Wine Factory (Hard Version)

### 题目描述 这是本题的 Hard 版本，与 Easy 不同在于 $c$ 的限制不同。 有 $n$ 个酒桶，第 $i$ 个酒桶里有 $a_i$ 升水，前面站着一个法力值为 $b_i$ 的人。同时，酒桶 $i$ 与 $i+1$ 之间有容量为 $c_i$ 的管子。 现在开始把水酿成酒。从第 $1$ 个酒桶开始，按 $1,2, \dots,n$ 的顺序依次进行。当操作到水桶 $i$ 时，水桶 $i$ 前的人会依次进行以下操作： - 将当前酒桶的水取出最多 $b_i$ 升酿成酒。 - 若当前水桶不是水桶 $n$，则当前水桶里的水全部流向水桶 $i+1$，且最多只能流 $c_i$ 升。 定义 $W(a,b,c)$ 为，当前的数组 $a,b,c$ 下，产生酒升数的值。 现在给出 $q$ 次操作，每次操作给出 $p,x,y,z$ 四个正整数，表示将 $a_p$ 变为 $x$，$b_p$ 变为 $y$，$c_p$ 变为 $z$。每次操作会对后续持续产生影响。对于每次操作，请输出当前的 $W(a,b,c)$ 的值。
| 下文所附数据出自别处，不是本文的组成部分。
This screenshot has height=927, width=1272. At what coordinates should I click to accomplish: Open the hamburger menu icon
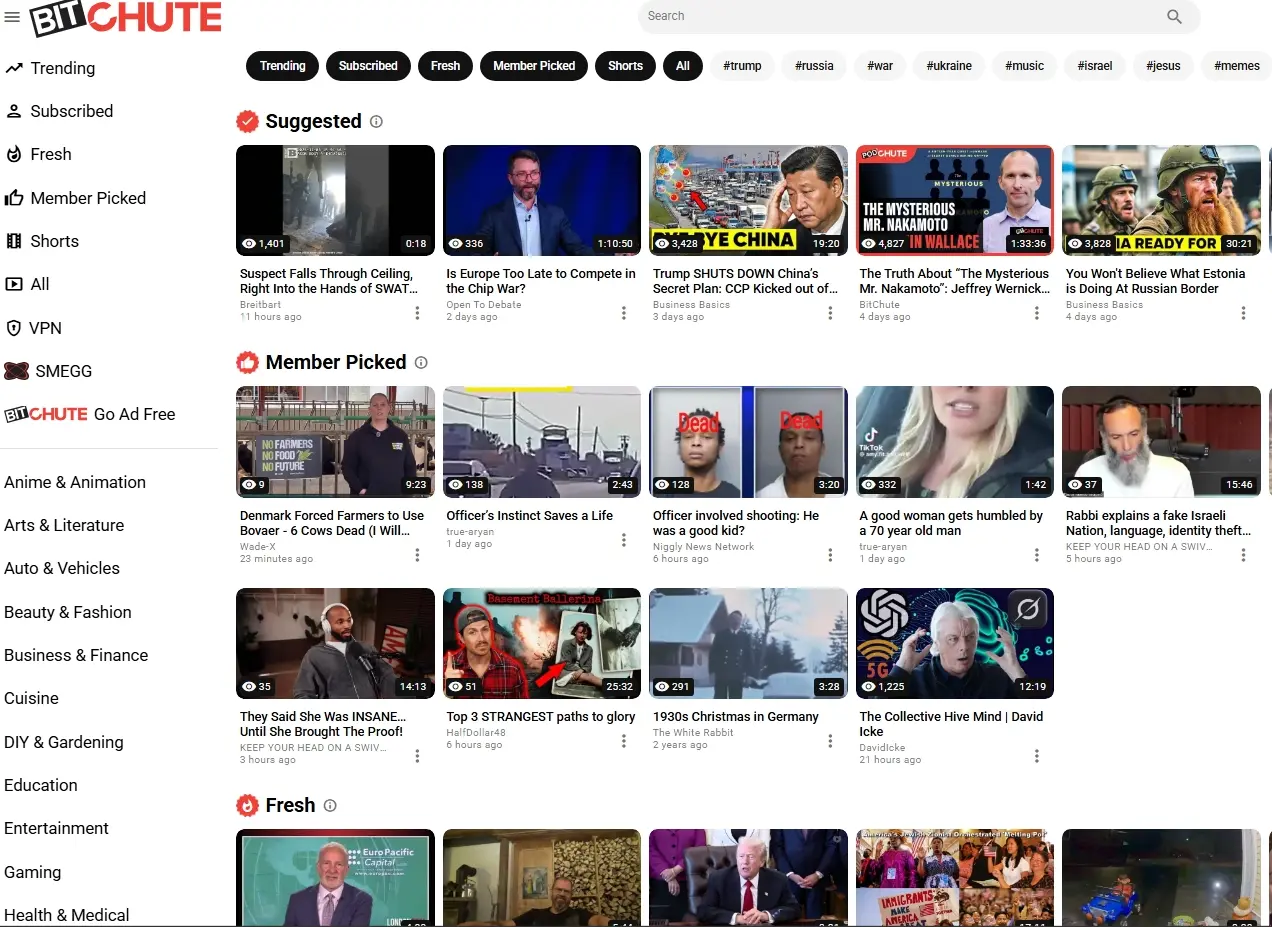pos(12,17)
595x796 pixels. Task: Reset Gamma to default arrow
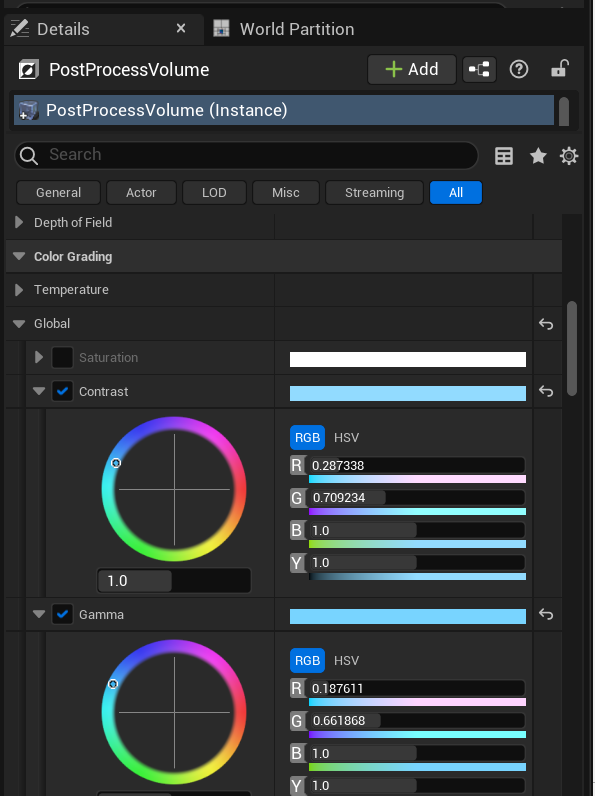click(x=546, y=614)
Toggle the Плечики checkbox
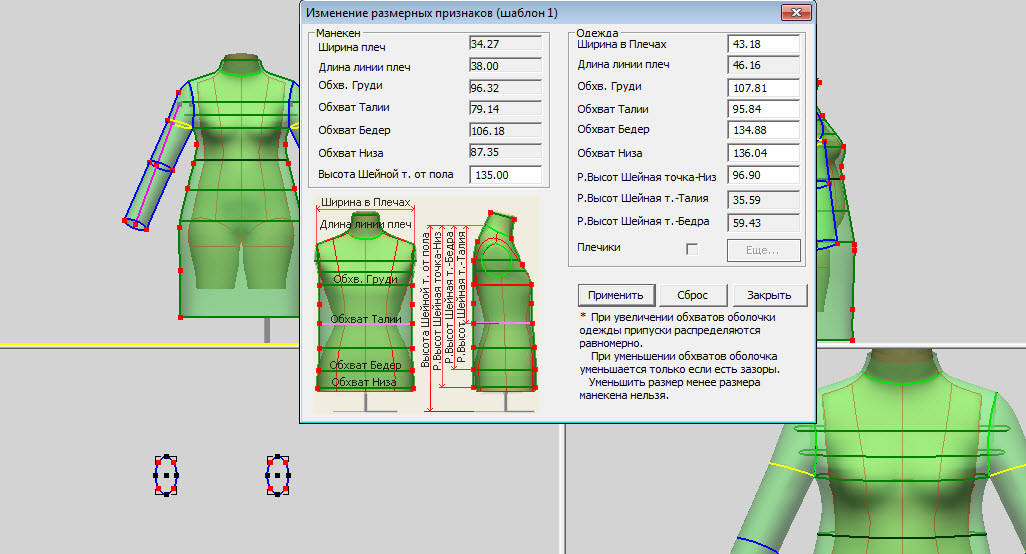Screen dimensions: 1026x554 (x=692, y=249)
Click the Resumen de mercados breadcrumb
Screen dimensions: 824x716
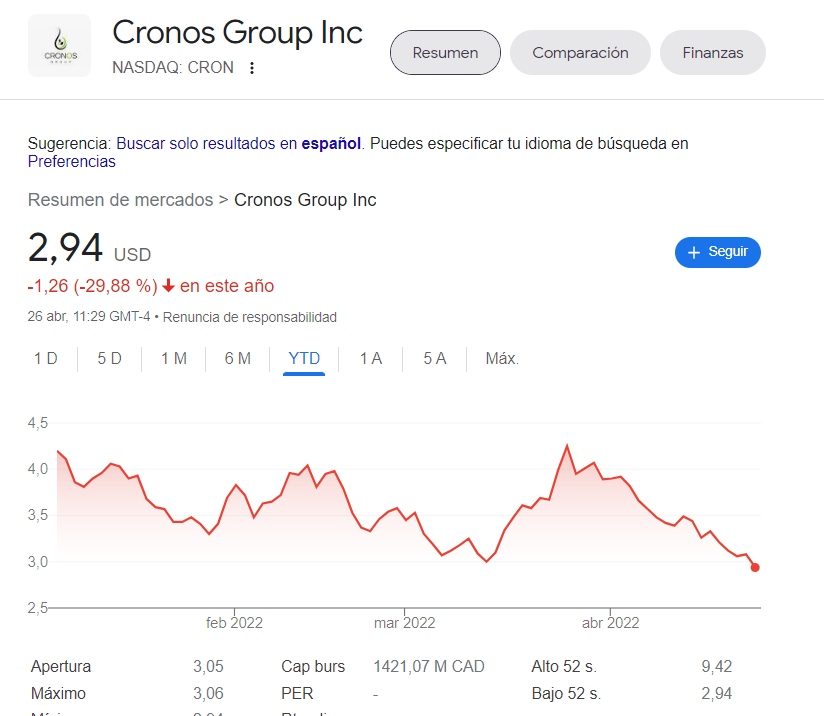coord(120,200)
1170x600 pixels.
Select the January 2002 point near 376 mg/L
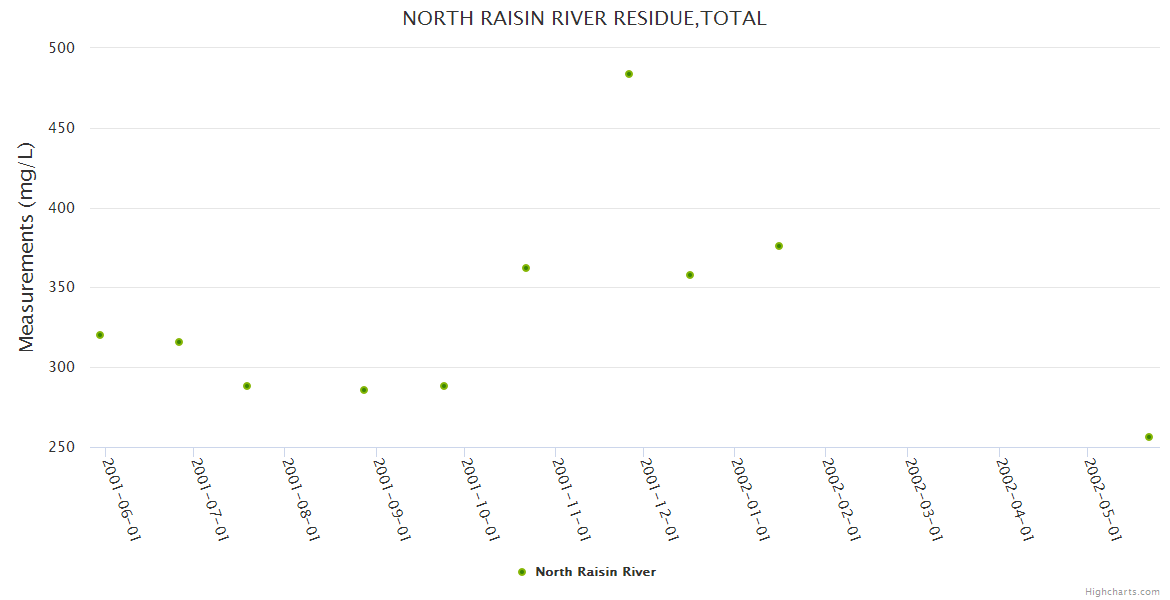[x=779, y=246]
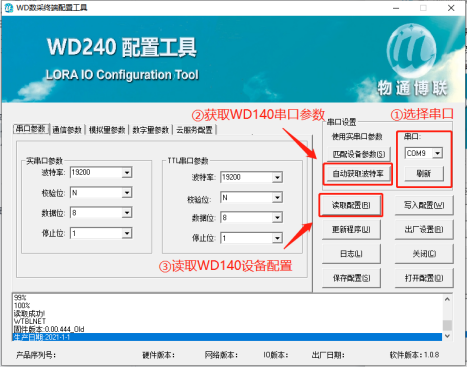The width and height of the screenshot is (467, 367).
Task: Switch to the 模拟量参数 tab
Action: (x=107, y=130)
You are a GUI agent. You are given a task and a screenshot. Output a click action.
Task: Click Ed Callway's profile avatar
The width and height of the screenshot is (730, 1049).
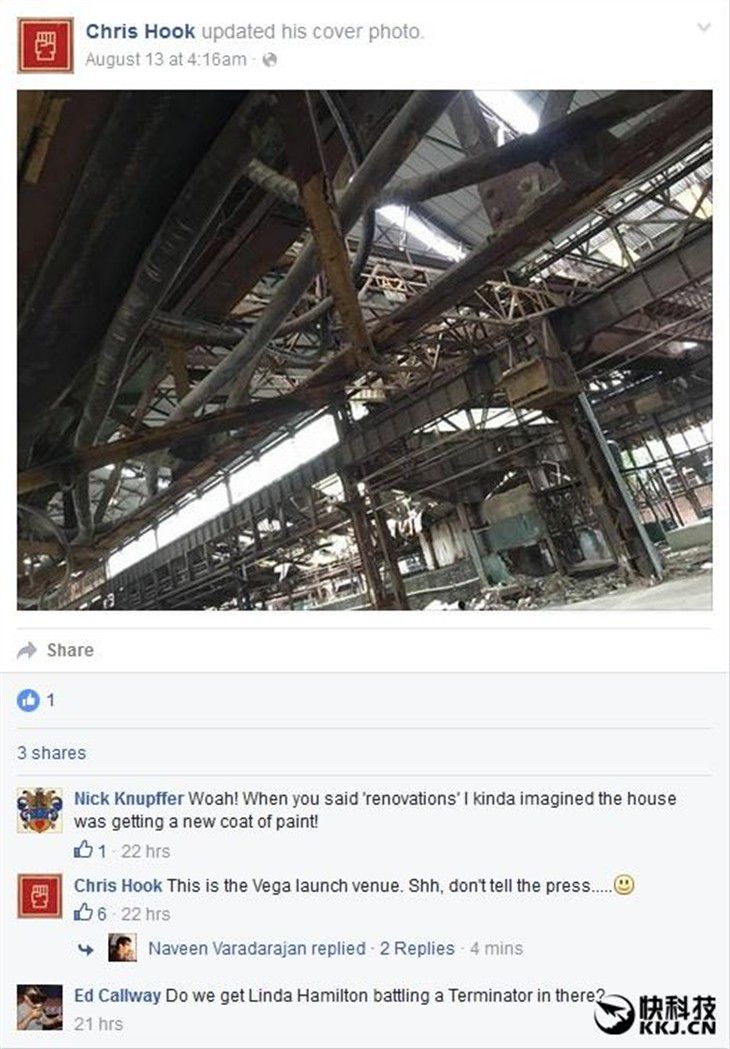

特别的，当 $p=n$ 时，对 $c_p$ 的修改**没有意义**。 ### 数据范围 $1 \le p \le n \le 5 \times 10^5$，$0 \le a_i,b_i,x,y \le 10^9$，$0\le c_i,z \le 10^{18}$，$1 \le q \le 5 \times 10^5$。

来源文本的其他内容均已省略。